CMU School of Drama


Thursday, September 04, 2008

Musical tunes up for sale?

Variety: "Word in Gotham has R&H looking into the possibility of selling its library, which includes tuner hits by Richard Rodgers and Oscar Hammerstein II as well as material by other creatives including Irving Berlin and Andrew Lloyd Webber. Catalog is estimated to be worth $150 million-$200 million."

2 comments:

Anonymous said...

It seems interesting to me that Rodgers and Hammerstein is looking at selling the rights to their music. I do not know that much about the theatrical and musical leasing industry, but I would think that they stand to continue making a lot of money from leasing the rights to their world famous titles. Maybe I have misunderstood this article, and this is a good buisness deal.

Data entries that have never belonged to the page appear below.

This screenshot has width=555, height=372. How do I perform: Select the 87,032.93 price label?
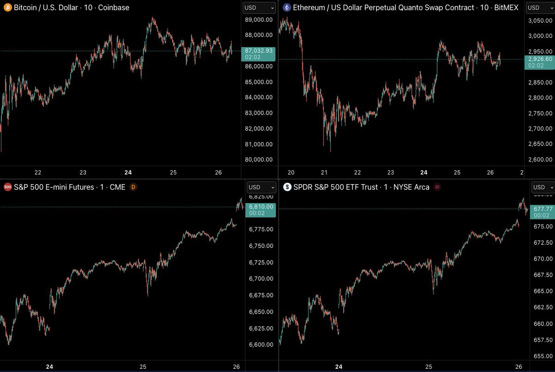point(258,51)
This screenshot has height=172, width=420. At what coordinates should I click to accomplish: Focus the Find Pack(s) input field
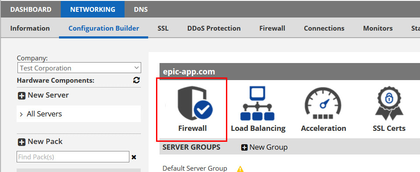point(73,157)
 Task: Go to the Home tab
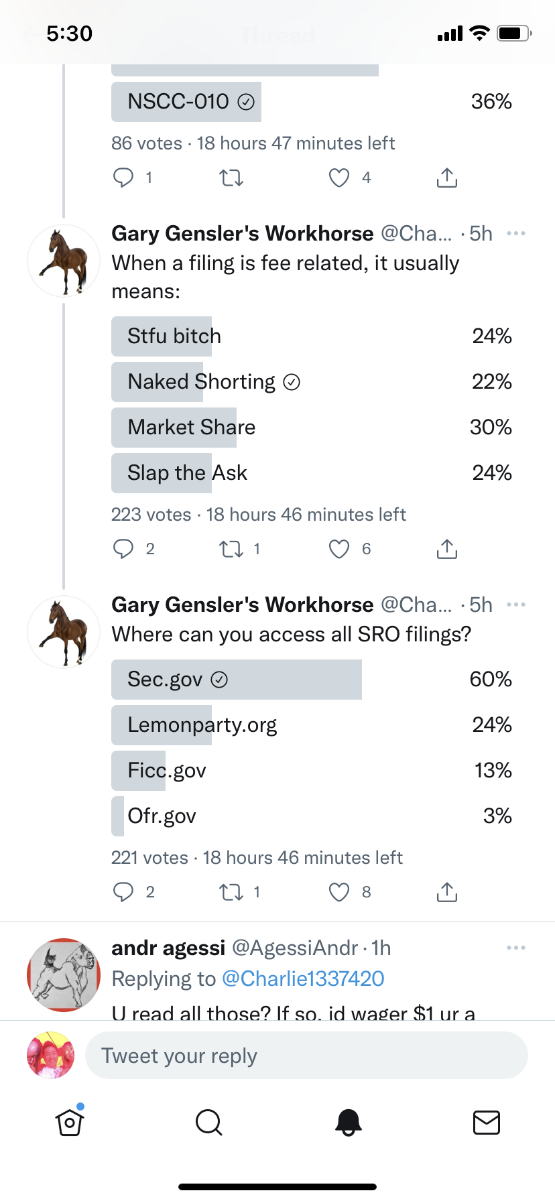70,1122
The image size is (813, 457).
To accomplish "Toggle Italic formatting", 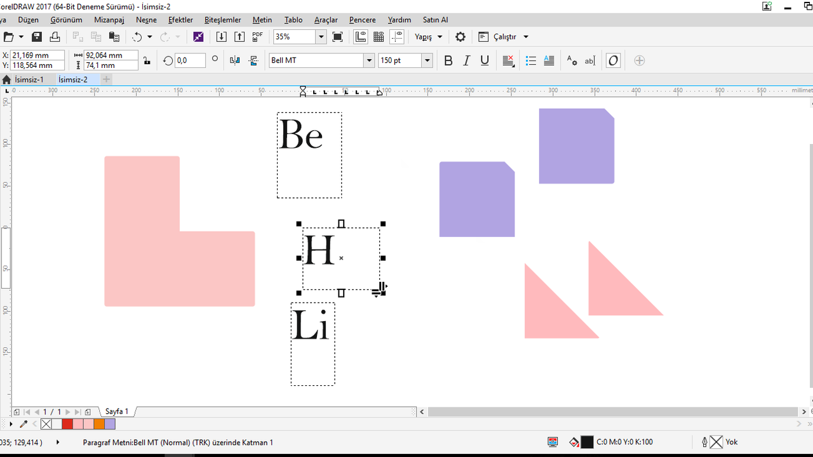I will coord(466,61).
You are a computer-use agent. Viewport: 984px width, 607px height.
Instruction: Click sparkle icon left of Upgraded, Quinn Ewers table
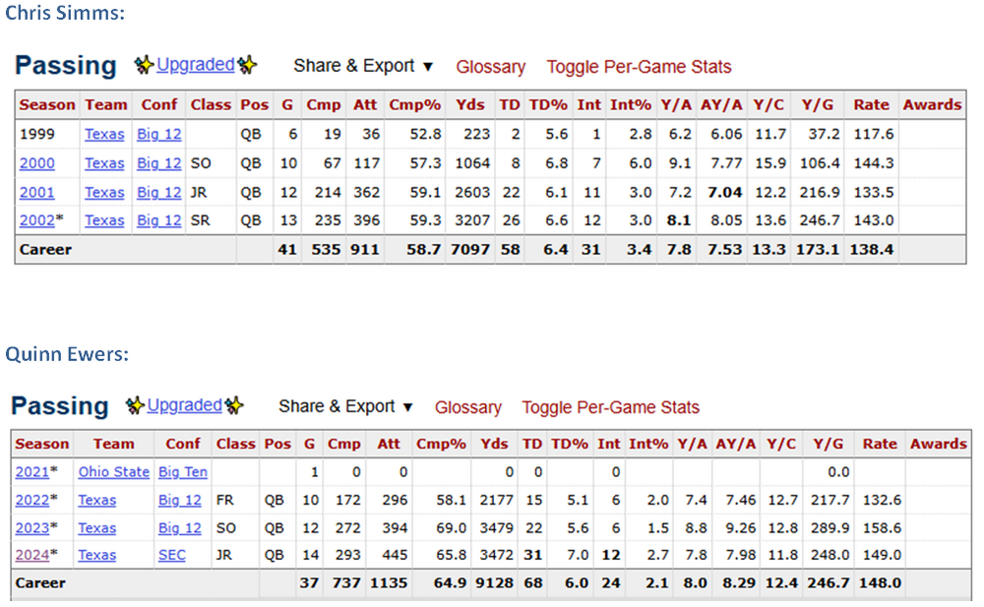(x=136, y=406)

Unless, I suppose, they predict that the value of these titles will go down as they get older.

Ethan Weil said...

Given that both Rodgers and Hammerstein are long gone, who is this money going to and do they need it? Granted Weber and some of the secondary authors may still be collecting royalties. It makes sense that while they were alive that Rodgers and Hammerstein had to hold exclusive copyright of their work, but it's hard to see the money doing anything especially great now. As artists, would their hope be that their work would become more available to the public or that it would make greater and greater profits for Sony or Warner, both of which are known for extensive copyright trolling. Strikes me as a perfect example for releasing some of the work into the public domain. That, or better copyright law.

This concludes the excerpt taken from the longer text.